When I first started to teach, I would throw kids into the deep end and give them an independent reading assignment (genre, length, etc.) and a week to procure the book. Kids would often wait until the last minute and then check out whatever book in my classroom library had a flashy cover. It didn't take me long to determine that this completely undermined my entire goal for independent reading: for students to read something that they enjoy. I changed my strategy. I decided that if independent reading was something I valued highly enough to assign, I should make certain the goal for the reading was being met and that hinged on students selecting books that were at an appropriate reading and interest level for them.
This activity can take as little or as much time as you might like. I generally spend 30-40 minutes. First, I pull on an excellent resource: our librarian. I let her know what I am asking for: for one class I am looking for high interest texts at their reading level (the goal is to get them to read and that's it) and for my other class I am looking for texts slightly above their reading level that have been made into movies (the goal is to engage them in reading that stretches their abilities a bit and to have them practice the skills of comparing and contrasting one subject in two different artistic mediums - a CCS standard that often gets overlooked). She pulls a cart of books that meet each criteria and I take it to my classroom.
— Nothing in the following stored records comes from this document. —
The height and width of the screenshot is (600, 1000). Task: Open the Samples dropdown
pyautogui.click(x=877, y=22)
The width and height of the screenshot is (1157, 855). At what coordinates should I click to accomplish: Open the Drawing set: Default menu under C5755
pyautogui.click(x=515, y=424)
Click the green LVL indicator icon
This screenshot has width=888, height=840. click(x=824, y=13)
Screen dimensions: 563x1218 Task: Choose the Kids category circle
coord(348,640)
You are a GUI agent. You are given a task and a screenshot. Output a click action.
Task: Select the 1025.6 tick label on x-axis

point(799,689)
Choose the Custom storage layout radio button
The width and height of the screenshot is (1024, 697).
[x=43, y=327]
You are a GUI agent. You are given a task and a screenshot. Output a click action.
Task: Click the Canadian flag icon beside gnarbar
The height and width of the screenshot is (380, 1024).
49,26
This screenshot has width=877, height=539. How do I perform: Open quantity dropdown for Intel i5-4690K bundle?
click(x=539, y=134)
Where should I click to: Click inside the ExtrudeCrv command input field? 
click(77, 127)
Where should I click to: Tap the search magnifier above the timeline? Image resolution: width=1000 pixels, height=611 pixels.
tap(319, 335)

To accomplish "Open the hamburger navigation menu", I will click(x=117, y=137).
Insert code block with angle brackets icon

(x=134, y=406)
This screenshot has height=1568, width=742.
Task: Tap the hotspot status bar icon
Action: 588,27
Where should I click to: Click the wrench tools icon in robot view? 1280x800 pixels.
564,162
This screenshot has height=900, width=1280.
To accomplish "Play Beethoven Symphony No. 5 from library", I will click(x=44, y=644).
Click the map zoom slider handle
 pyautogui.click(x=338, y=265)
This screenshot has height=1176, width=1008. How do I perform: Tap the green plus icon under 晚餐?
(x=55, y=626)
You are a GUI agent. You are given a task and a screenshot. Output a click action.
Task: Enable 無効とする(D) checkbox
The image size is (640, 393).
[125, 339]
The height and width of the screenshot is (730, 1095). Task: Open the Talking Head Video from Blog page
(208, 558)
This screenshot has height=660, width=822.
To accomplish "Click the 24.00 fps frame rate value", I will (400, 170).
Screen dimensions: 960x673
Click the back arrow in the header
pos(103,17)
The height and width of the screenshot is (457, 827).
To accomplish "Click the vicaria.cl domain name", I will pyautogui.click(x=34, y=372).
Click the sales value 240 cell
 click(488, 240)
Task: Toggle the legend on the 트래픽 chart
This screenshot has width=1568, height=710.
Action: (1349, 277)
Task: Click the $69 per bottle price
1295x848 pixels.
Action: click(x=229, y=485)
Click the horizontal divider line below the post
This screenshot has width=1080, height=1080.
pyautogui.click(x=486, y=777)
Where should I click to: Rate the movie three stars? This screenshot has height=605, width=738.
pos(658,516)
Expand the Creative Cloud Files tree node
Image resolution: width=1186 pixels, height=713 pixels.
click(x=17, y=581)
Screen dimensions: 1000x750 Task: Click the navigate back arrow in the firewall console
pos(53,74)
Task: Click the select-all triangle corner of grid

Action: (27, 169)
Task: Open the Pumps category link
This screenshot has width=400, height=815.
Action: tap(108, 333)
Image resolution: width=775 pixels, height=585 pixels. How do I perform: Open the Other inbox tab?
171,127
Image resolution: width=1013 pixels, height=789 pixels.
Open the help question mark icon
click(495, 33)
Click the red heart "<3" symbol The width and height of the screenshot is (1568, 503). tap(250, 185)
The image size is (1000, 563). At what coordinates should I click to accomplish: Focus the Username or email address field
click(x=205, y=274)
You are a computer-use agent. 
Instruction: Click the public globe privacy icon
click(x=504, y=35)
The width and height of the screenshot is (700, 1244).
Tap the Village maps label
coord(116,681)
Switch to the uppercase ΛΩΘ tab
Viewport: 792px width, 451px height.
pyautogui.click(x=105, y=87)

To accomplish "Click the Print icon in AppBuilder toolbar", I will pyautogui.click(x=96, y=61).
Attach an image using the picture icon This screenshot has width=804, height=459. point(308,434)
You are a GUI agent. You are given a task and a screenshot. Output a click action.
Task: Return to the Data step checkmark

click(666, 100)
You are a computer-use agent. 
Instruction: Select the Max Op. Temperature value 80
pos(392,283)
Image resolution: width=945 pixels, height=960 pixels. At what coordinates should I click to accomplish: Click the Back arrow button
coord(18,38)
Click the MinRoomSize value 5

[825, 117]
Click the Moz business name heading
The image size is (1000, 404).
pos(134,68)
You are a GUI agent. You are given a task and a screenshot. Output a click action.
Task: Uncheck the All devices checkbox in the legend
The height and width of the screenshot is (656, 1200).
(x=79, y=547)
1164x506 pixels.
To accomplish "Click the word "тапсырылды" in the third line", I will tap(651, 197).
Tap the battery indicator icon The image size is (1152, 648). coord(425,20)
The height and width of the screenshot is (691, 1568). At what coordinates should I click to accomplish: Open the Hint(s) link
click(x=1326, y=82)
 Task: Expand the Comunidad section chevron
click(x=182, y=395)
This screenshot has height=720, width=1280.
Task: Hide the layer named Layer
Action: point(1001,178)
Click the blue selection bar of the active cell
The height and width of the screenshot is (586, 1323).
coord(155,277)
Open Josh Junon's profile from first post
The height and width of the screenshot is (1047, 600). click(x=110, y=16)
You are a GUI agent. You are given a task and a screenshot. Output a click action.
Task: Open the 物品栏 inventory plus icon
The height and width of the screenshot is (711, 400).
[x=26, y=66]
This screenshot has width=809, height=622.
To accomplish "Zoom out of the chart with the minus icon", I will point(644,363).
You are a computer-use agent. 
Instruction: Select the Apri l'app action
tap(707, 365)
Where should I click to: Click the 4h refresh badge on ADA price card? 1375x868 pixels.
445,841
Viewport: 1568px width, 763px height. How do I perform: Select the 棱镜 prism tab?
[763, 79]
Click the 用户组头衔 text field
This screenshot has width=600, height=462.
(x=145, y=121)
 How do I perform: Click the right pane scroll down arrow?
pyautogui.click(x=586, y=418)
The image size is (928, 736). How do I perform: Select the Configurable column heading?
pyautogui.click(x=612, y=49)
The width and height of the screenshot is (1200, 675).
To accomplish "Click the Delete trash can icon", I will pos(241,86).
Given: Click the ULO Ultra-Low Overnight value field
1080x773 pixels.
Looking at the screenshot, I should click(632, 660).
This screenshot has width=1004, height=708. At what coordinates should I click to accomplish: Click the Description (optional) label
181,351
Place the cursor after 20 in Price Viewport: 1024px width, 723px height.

Step two: set-up. I put them desks in small groups and distribute the books equally between each group. When the kids arrive, I assign them table groups (I will need them to read silently and independently and I have found that allowing them to select the groups can defeat that purpose). They are given apx. 1 minute to peruse the books on their table. They need to select one that looks interesting. I time this - they read any part of that book (jacket, middle, beginning, etc.) for two minutes silently and independently. Then they must leave all the books on the table and rotate to the next table group. 1 minute to peruse, 2 minutes to read. Rotate. You get the idea. Obviously, all the times are flexible and can be adjusted to allow for a shorter or longer lesson. I also have experimented with having them write notes on the books they read - title, author, impressions, rating, etc. so that they can use these notes to remember the text(s) they liked.
At the end of the period, the librarian comes in and checks texts out to the students. I usually give about three days and any students who still didn't find what they want are welcome to get a text on their own - I always make them get these texts approved, ensuring that they meet my criteria.
Another resource that I really like to direct students to is the Book Lust series by Nancy Pearl. These provide excellent lists of books that fit all kinds of categories.